**What to do:**
Out of all the lines below, count those with the word "text". Give the number only.

[Dataset entries]
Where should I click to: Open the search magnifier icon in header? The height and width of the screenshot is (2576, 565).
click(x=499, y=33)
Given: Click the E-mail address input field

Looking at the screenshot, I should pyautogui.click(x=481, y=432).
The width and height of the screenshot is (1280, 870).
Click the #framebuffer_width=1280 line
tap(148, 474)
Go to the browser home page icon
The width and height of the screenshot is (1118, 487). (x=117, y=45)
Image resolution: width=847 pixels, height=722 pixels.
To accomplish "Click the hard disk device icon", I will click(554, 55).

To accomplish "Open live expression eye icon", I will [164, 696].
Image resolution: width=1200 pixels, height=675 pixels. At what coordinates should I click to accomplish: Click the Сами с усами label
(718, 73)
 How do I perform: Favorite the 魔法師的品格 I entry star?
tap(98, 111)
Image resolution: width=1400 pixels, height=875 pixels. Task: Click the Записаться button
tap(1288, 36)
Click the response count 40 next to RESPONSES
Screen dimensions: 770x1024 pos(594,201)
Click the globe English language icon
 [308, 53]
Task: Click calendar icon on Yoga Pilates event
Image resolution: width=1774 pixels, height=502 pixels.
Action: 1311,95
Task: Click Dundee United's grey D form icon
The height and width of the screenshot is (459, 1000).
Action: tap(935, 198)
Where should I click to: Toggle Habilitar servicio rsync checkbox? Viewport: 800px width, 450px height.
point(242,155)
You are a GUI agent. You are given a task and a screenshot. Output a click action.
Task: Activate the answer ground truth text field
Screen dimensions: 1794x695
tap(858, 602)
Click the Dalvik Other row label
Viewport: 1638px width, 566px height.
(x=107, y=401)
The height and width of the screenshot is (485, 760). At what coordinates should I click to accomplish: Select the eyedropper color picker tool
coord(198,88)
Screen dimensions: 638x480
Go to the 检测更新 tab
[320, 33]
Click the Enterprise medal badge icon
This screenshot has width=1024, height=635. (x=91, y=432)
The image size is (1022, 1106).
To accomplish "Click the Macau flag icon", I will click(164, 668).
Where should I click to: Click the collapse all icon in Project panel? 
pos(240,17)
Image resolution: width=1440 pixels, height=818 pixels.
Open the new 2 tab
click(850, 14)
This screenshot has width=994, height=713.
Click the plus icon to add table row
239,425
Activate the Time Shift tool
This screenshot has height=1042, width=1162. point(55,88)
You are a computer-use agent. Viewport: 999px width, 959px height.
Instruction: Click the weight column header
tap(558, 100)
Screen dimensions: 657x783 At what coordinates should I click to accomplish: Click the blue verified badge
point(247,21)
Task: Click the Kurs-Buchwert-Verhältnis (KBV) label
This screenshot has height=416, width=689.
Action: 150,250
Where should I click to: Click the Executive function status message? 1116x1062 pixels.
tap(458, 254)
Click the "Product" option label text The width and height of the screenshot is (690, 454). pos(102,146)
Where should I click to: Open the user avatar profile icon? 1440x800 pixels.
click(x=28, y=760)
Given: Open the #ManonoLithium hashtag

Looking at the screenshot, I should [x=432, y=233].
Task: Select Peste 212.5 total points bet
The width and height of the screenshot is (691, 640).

**Task output:**
2